Problem statement – Scan the records for "resolution". Show the matching lines.

Exercise inputs –
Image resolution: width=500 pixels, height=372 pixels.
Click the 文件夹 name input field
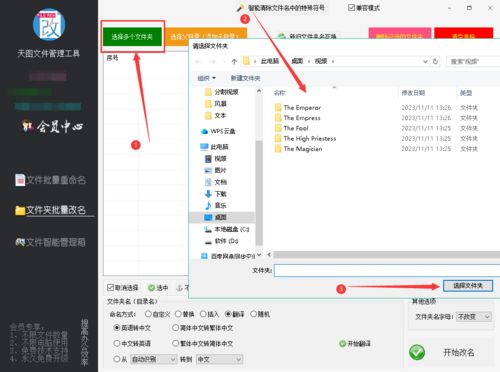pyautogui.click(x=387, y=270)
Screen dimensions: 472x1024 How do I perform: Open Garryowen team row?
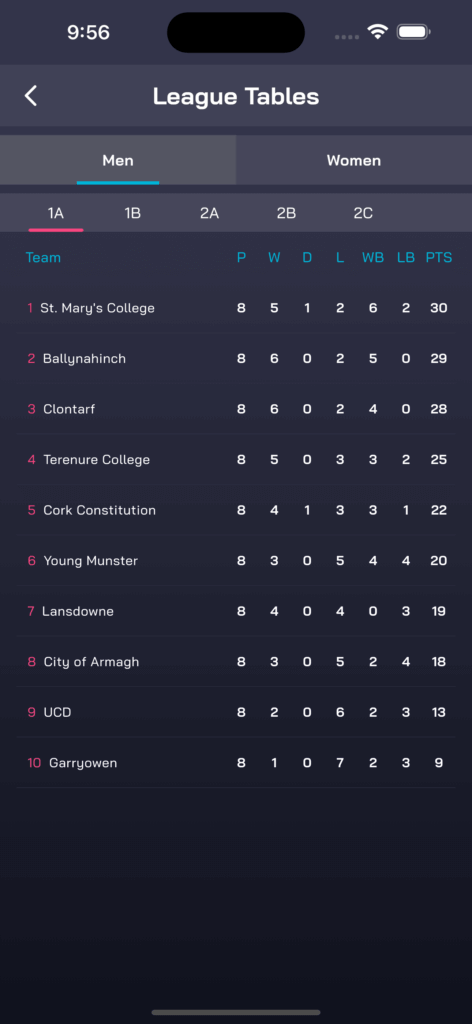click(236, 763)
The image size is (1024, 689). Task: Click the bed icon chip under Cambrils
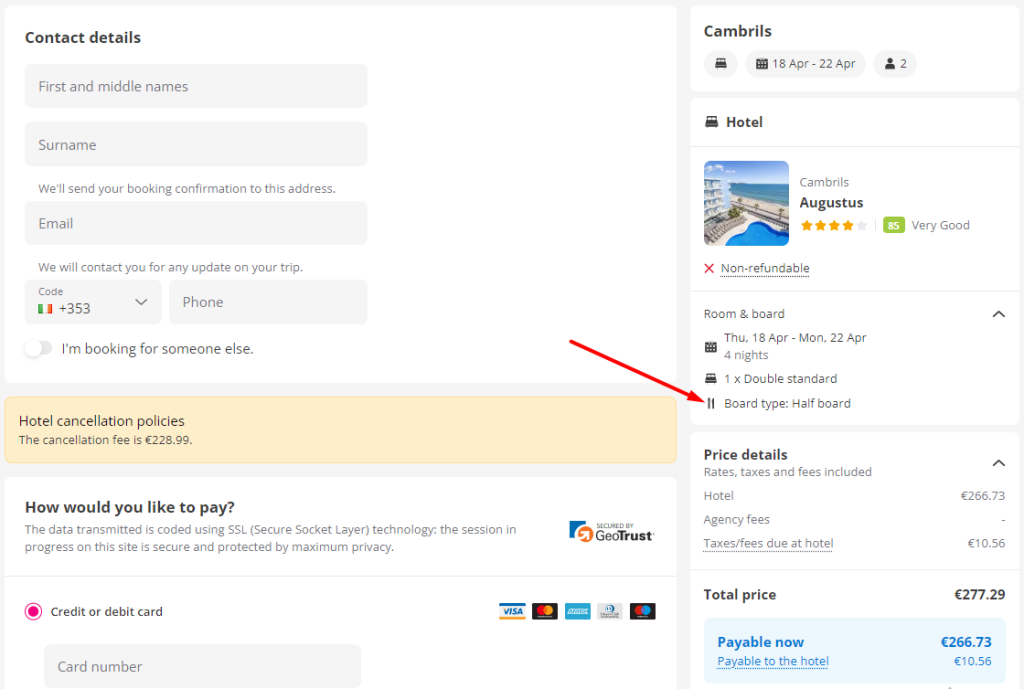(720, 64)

--

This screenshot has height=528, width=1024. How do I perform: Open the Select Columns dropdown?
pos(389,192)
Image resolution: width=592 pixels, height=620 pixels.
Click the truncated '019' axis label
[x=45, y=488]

Exercise output –
Image resolution: width=500 pixels, height=372 pixels.
Image resolution: width=592 pixels, height=620 pixels.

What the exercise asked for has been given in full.